_Set exercise_: Please copy out, word for word, every line below from the one containing "Image resolution: width=924" down to the one containing "Looking at the screenshot, I should coord(558,66).", including both.

_Available records_:
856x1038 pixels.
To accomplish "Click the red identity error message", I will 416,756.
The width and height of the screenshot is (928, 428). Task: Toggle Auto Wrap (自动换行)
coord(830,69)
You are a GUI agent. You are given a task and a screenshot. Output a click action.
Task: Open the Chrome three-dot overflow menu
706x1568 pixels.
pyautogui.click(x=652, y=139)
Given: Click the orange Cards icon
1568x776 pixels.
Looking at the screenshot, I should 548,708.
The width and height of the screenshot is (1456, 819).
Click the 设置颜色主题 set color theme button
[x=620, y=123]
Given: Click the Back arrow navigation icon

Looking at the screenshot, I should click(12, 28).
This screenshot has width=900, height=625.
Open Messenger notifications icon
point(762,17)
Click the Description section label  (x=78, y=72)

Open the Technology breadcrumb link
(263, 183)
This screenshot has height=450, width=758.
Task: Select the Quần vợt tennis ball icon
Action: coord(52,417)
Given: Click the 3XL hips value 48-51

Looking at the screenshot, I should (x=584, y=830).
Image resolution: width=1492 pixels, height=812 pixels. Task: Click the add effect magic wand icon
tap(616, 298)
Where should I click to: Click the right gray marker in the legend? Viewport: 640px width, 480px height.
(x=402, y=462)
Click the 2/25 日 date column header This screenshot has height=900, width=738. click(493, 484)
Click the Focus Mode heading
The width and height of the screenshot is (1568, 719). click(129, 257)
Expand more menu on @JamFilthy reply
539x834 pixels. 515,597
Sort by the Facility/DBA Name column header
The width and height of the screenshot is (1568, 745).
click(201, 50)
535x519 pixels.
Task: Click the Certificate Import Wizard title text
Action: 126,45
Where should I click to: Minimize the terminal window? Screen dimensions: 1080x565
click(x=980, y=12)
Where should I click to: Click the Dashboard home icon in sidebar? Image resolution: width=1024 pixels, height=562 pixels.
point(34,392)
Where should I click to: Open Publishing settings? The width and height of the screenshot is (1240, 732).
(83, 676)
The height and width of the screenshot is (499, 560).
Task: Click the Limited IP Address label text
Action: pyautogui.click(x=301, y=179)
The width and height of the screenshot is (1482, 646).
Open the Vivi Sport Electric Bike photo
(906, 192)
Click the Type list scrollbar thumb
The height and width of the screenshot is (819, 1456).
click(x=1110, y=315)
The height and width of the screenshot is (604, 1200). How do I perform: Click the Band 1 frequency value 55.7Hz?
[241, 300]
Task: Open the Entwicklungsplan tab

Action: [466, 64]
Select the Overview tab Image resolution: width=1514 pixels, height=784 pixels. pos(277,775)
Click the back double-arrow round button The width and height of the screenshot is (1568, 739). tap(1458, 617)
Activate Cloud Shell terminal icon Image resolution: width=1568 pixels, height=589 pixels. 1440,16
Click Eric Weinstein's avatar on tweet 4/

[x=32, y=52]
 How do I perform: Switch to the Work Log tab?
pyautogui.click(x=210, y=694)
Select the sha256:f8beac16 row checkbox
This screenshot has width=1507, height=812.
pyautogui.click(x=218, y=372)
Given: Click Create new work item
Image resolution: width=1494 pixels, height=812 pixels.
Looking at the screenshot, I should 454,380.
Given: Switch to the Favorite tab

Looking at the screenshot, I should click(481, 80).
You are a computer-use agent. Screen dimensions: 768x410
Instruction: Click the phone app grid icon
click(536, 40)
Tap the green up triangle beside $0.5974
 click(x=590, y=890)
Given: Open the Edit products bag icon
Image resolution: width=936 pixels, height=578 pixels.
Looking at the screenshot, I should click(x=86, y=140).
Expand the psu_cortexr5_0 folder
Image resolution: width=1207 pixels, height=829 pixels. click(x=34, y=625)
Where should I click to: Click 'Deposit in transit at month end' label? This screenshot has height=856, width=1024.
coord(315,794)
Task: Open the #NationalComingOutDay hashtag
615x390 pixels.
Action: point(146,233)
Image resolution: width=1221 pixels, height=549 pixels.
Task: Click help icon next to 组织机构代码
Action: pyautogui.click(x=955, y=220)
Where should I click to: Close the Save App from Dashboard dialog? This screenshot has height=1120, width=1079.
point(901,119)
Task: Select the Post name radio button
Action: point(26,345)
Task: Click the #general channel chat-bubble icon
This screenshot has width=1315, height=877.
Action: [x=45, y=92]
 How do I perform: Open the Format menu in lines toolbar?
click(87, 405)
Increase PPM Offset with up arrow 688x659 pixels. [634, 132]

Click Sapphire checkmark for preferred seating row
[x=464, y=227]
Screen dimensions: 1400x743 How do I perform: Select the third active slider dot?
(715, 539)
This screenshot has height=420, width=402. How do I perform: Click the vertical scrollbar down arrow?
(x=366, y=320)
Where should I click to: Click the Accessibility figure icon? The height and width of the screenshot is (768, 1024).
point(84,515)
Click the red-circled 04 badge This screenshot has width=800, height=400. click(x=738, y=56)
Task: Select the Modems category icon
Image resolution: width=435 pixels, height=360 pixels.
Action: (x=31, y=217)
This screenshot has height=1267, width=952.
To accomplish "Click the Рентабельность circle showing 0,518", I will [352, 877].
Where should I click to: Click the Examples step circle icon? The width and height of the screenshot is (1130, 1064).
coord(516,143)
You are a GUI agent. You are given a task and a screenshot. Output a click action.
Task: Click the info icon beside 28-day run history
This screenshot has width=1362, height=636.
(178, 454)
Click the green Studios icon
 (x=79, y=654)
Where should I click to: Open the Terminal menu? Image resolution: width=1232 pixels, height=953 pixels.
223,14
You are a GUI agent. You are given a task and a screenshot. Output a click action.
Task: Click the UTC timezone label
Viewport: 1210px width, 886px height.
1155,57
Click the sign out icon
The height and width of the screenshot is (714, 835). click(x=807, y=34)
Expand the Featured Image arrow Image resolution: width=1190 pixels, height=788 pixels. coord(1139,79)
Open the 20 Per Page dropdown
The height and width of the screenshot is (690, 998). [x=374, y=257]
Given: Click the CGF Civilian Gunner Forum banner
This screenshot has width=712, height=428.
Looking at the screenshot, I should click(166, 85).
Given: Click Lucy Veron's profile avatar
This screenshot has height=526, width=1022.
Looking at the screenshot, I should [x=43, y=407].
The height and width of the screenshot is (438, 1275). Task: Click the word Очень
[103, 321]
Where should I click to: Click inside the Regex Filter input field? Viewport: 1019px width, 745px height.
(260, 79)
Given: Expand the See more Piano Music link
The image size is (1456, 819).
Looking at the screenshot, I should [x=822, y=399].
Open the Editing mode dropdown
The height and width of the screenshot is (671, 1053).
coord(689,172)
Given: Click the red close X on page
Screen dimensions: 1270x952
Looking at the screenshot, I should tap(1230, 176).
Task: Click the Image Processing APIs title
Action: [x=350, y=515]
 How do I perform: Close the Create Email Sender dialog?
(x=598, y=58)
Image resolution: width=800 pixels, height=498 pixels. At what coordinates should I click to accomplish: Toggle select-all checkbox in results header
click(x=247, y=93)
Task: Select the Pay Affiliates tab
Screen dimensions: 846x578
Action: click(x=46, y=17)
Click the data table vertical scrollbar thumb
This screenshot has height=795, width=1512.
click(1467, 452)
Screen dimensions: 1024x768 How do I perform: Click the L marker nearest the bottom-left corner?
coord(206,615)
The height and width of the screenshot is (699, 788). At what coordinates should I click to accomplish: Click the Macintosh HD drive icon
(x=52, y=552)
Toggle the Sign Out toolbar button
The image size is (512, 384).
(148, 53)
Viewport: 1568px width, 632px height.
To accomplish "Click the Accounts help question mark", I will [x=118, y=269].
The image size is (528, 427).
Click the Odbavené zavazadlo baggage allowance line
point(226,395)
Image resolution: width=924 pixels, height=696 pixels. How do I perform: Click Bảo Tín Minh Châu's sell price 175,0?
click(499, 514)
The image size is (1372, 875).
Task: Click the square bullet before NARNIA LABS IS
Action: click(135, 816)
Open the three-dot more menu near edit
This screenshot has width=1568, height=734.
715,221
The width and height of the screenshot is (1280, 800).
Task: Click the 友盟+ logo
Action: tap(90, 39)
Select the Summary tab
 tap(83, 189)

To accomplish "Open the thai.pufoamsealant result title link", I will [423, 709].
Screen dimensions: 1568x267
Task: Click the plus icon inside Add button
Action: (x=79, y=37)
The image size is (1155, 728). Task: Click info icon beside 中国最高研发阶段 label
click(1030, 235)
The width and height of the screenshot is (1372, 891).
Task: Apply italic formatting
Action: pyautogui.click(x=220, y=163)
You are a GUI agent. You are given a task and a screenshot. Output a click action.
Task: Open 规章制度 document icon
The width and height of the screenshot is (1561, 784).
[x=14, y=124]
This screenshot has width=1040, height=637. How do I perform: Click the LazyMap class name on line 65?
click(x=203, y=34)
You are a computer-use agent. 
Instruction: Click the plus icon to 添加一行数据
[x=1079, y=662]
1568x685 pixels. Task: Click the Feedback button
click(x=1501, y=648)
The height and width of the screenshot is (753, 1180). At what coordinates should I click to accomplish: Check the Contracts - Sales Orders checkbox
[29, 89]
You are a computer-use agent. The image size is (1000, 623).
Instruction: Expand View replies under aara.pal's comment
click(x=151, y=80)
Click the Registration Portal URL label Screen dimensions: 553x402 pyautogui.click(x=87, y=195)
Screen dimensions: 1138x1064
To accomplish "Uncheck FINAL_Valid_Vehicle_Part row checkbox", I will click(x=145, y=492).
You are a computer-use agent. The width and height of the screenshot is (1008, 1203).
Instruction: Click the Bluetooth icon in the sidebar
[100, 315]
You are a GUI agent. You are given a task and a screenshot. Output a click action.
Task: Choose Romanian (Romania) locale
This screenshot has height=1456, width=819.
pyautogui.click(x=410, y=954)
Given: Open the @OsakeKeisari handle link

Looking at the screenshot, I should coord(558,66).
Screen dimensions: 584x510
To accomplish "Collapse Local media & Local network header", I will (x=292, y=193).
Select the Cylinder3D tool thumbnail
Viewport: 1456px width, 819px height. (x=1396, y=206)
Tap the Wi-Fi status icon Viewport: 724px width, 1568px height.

_Written solution_:
Image resolution: width=924 pixels, height=696 pixels. How do I perform: Click Bảo Tín Minh Châu's sell price 175,0?
click(499, 514)
The image size is (1372, 875).
Task: Click the square bullet before NARNIA LABS IS
Action: click(135, 816)
Open the three-dot more menu near edit
This screenshot has width=1568, height=734.
715,221
The width and height of the screenshot is (1280, 800).
Task: Click the 友盟+ logo
Action: tap(90, 39)
Select the Summary tab
 tap(83, 189)

To accomplish "Open the thai.pufoamsealant result title link", I will [423, 709].
Screen dimensions: 1568x267
Task: Click the plus icon inside Add button
Action: (x=79, y=37)
The image size is (1155, 728). Task: Click info icon beside 中国最高研发阶段 label
click(1030, 235)
The width and height of the screenshot is (1372, 891).
Task: Apply italic formatting
Action: pyautogui.click(x=220, y=163)
You are a GUI agent. You are given a task and a screenshot. Output a click action.
Task: Open 规章制度 document icon
The width and height of the screenshot is (1561, 784).
[x=14, y=124]
This screenshot has width=1040, height=637. How do I perform: Click the LazyMap class name on line 65?
click(x=203, y=34)
You are a computer-use agent. 
Instruction: Click the plus icon to 添加一行数据
[x=1079, y=662]
1568x685 pixels. Task: Click the Feedback button
click(x=1501, y=648)
The height and width of the screenshot is (753, 1180). At what coordinates should I click to accomplish: Check the Contracts - Sales Orders checkbox
[29, 89]
You are a computer-use agent. The image size is (1000, 623).
Instruction: Expand View replies under aara.pal's comment
click(x=151, y=80)
Click the Registration Portal URL label Screen dimensions: 553x402 pyautogui.click(x=87, y=195)
Screen dimensions: 1138x1064
To accomplish "Uncheck FINAL_Valid_Vehicle_Part row checkbox", I will click(x=145, y=492).
You are a computer-use agent. The width and height of the screenshot is (1008, 1203).
Instruction: Click the Bluetooth icon in the sidebar
[100, 315]
You are a GUI agent. You are given a task and a screenshot. Output a click action.
Task: Choose Romanian (Romania) locale
This screenshot has height=1456, width=819.
pyautogui.click(x=410, y=954)
Given: Open the @OsakeKeisari handle link

Looking at the screenshot, I should coord(558,66).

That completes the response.